With or Without You

Reading back over this blog I realized a couple of things. First and foremost is that I am a true Libra through and through. Decision making can be very hard for me because of my natural inclination to waver between two or more outcomes. I can see the positives and negatives quite clearly and struggle with deciding on the best course of action. Libras also look for justice in all of their interactions and this too is making the decision making process more difficult. My only saving grace is that I rarely am impulsive when it comes to my career. It has been too important in my life, and I take great pride in it. This has led me to make a pretty firm decision in my desire to live abroad.

I have had some negative events happen in my life recently that have helped me come to the decision that it is time to move on to the next phase in my career. This revelation came to me just last week, and the conclusion is that it is time to focus on my future life as a full time student. I am ready to take on university life and finally get that Ph.D I've wanted for most of my adult life. I am a little scared about making ends meet as a full time student living abroad because even with my retirement pension, it will be a tight squeeze. But nothing good ever comes easy so I'm going to be evaluating several programs and places in the UK where I can hopefully earn my doctorate. 

The two main cities I've been focusing on are London and Dublin. They both hold a special place in my heart for many different reasons. I've visited Ireland five times on various trips and my favorite spot has always been Dublin. The history, the culture, the people, and the pubs are among the top reasons I have returned time and time again. I have mentioned Trinity College several times in this blog, and it remains my number one choice in Ireland. However, recently I have explored some Ph.D programs in Education that appeal to me and are based close to Dublin. That's right, the Libra in me strikes again! Although I'm still very drawn to a degree in Irish Literature, I can't help feeling that my 32 years of teaching makes me more than prepared to get a Ph.D in education. There are so many issues in education that I feel strongly about that I feel I have a responsibility to research and write about them. So, I have to give it serious consideration. Because of this responsibility I feel to contribute to the world of educational research, I am considering schools like Maynooth University which is about 25 kilometers outside of Dublin. It is considered a true university town and seems like a nice (and cheaper) place to live. 

Of course, London has been in my heart for a very long time as well. Having lived in North London from January to June of 1988, it really was the catalyst for my dream of living permanently in the UK. I really didn't get homesick until about May (much to my poor mother's chagrin) and even then I felt like I would return to teach eventually. But with my decision to choose university over teaching, I find myself looking more closely at universities that offer a Ph.D in education or English. The Tube and the proximity to Europe are huge selling points as is the fact that I actually have a friend with whom I'd love to reconnect with who is currently making London his home. He is someone I trust implicitly and with whom I'm hoping to rekindle a friendship with.  It just feels a little less scary to make a move like this to London where at least one person knows me and cares what happens to me.  Admittedly, this is not a substantial reason to choose London over Dublin but it is one I am holding closely to my heart. 

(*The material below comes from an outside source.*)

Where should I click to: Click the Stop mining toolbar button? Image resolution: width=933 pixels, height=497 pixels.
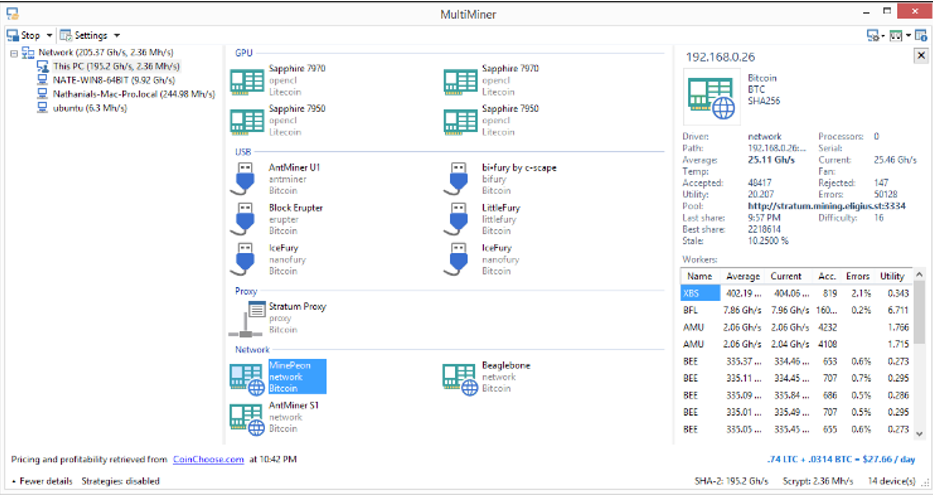(x=24, y=35)
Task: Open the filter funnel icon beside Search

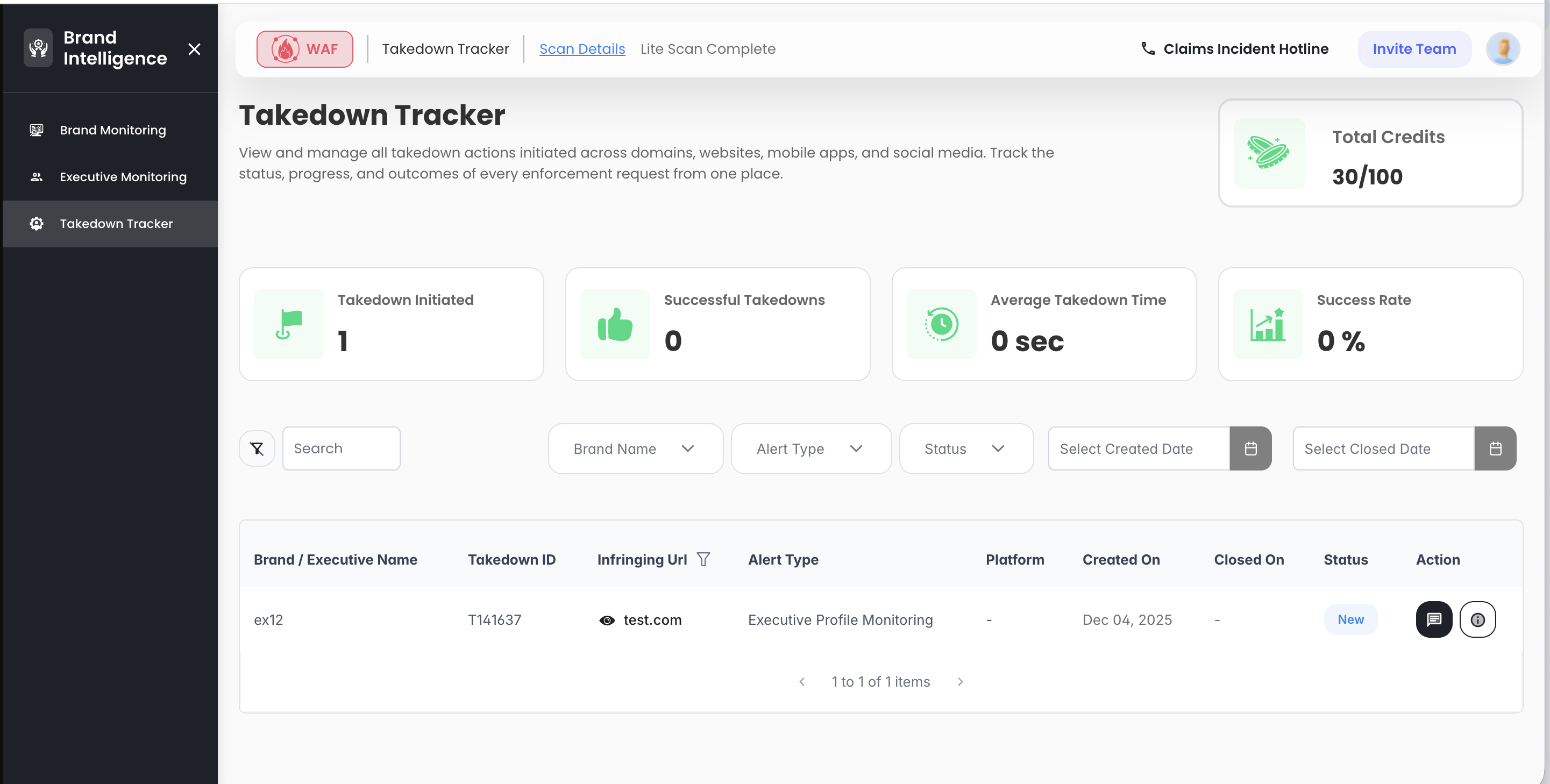Action: coord(257,448)
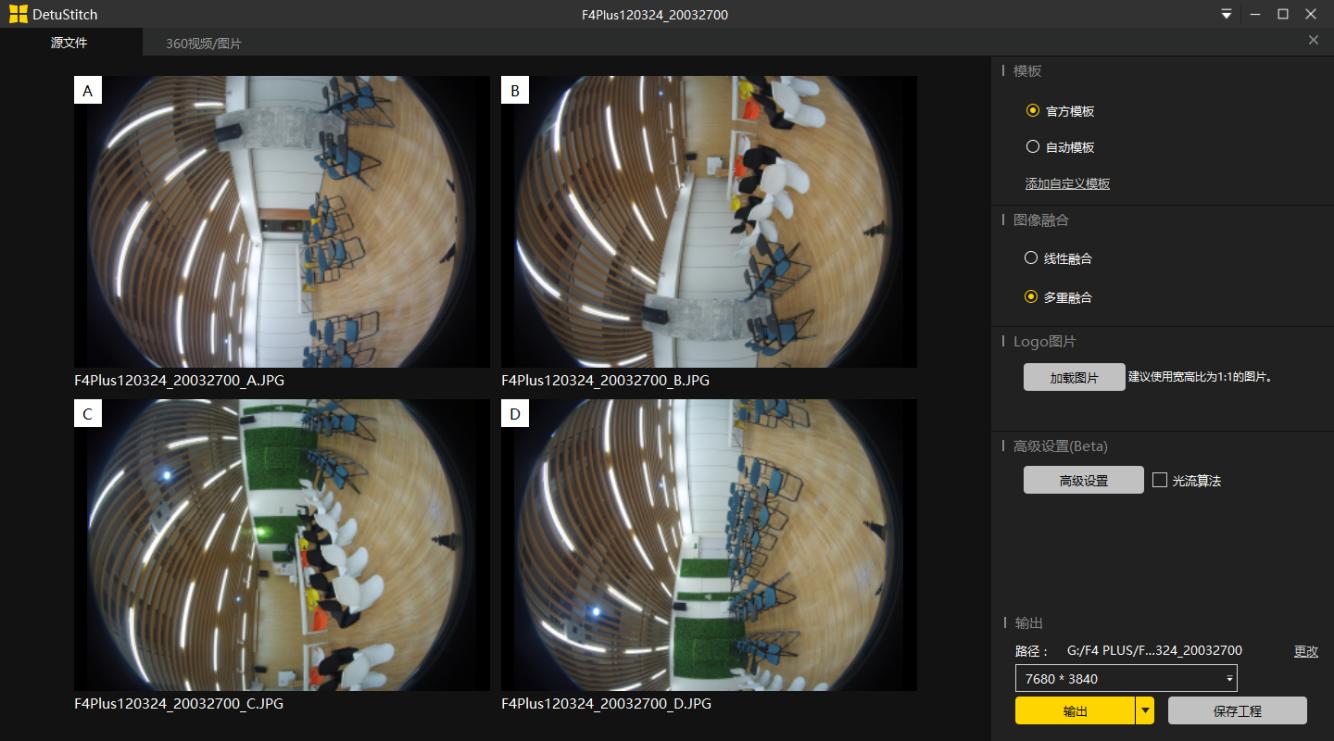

Thus the dithering continues. Assuming I get accepted to any of these universities, do I choose Dublin or London? Or perhaps I will discover some other place in Ireland or the UK in which to live and study? Yes, the Libra in me is pulling me in so many directions. I wonder if my tendency to vacillate is one of the reasons this song by U2 is etched in my heart? Bono sings about Fate as being a lady who can make decisions of the heart seem almost impossible. 

My hands are tied, my body bruised
She got me with nothing to win
And nothing left to lose

And you give yourself away
And you give yourself away
And you give, and you give
And you give yourself away

With or without you
With or without you, ohh
I can't live with or without you

I believe that as long as we choose love over fear, the only choice that is the wrong one is to not make a choice at all. I will give Lady Fate a few more months to help me make this decision.